[保存済みの資料]
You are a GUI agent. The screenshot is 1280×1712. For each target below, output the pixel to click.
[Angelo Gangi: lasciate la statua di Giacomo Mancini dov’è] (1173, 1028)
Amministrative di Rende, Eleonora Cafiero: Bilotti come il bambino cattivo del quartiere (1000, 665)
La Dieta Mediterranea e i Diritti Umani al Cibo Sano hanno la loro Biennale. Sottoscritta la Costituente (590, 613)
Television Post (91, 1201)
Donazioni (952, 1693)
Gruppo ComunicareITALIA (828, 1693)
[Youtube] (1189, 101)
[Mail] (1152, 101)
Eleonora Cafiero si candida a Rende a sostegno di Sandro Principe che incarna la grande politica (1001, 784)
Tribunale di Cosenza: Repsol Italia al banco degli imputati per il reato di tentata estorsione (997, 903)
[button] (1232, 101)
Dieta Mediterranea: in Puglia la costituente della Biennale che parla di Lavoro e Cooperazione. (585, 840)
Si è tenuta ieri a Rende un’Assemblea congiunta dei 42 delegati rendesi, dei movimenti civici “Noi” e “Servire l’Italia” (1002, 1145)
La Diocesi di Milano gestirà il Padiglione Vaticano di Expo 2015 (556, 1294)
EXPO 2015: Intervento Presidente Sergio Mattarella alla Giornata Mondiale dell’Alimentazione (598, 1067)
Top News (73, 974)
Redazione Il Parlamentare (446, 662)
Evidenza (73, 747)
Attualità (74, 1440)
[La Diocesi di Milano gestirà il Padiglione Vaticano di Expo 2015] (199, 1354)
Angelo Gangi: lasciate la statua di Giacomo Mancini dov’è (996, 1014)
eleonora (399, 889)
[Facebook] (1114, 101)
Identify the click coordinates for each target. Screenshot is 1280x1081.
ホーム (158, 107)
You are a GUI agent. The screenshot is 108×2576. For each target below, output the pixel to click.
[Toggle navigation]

[目標]
資料全体で「Dieta Mediterranea」を「Cucina Mediterranea」に切り替え、ほかの部分は変えずに各行を書き直してください。

[問題の解答]
You are a GUI agent. The screenshot is 1280×1712. For each target below, output the pixel to click.
[Angelo Gangi: lasciate la statua di Giacomo Mancini dov’è] (1173, 1028)
Amministrative di Rende, Eleonora Cafiero: Bilotti come il bambino cattivo del quartiere (1000, 665)
La Cucina Mediterranea e i Diritti Umani al Cibo Sano hanno la loro Biennale. Sottoscritta la Costituente (590, 613)
Television Post (91, 1201)
Donazioni (952, 1693)
Gruppo ComunicareITALIA (828, 1693)
[Youtube] (1189, 101)
[Mail] (1152, 101)
Eleonora Cafiero si candida a Rende a sostegno di Sandro Principe che incarna la grande politica (1001, 784)
Tribunale di Cosenza: Repsol Italia al banco degli imputati per il reato di tentata estorsione (997, 903)
[button] (1232, 101)
Cucina Mediterranea: in Puglia la costituente della Biennale che parla di Lavoro e Cooperazione. (585, 840)
Si è tenuta ieri a Rende un’Assemblea congiunta dei 42 delegati rendesi, dei movimenti civici “Noi” e “Servire l’Italia” (1002, 1145)
La Diocesi di Milano gestirà il Padiglione Vaticano di Expo 2015 (556, 1294)
EXPO 2015: Intervento Presidente Sergio Mattarella alla Giornata Mondiale dell’Alimentazione (598, 1067)
Top News (73, 974)
Redazione Il Parlamentare (446, 662)
Evidenza (73, 747)
Attualità (74, 1440)
[La Diocesi di Milano gestirà il Padiglione Vaticano di Expo 2015] (199, 1354)
Angelo Gangi: lasciate la statua di Giacomo Mancini dov’è (996, 1014)
eleonora (399, 889)
[Facebook] (1114, 101)
Identify the click coordinates for each target. Screenshot is 1280x1081.
ホーム (158, 107)
You are a GUI agent. The screenshot is 108×2576. For each target below, output the pixel to click.
[Toggle navigation]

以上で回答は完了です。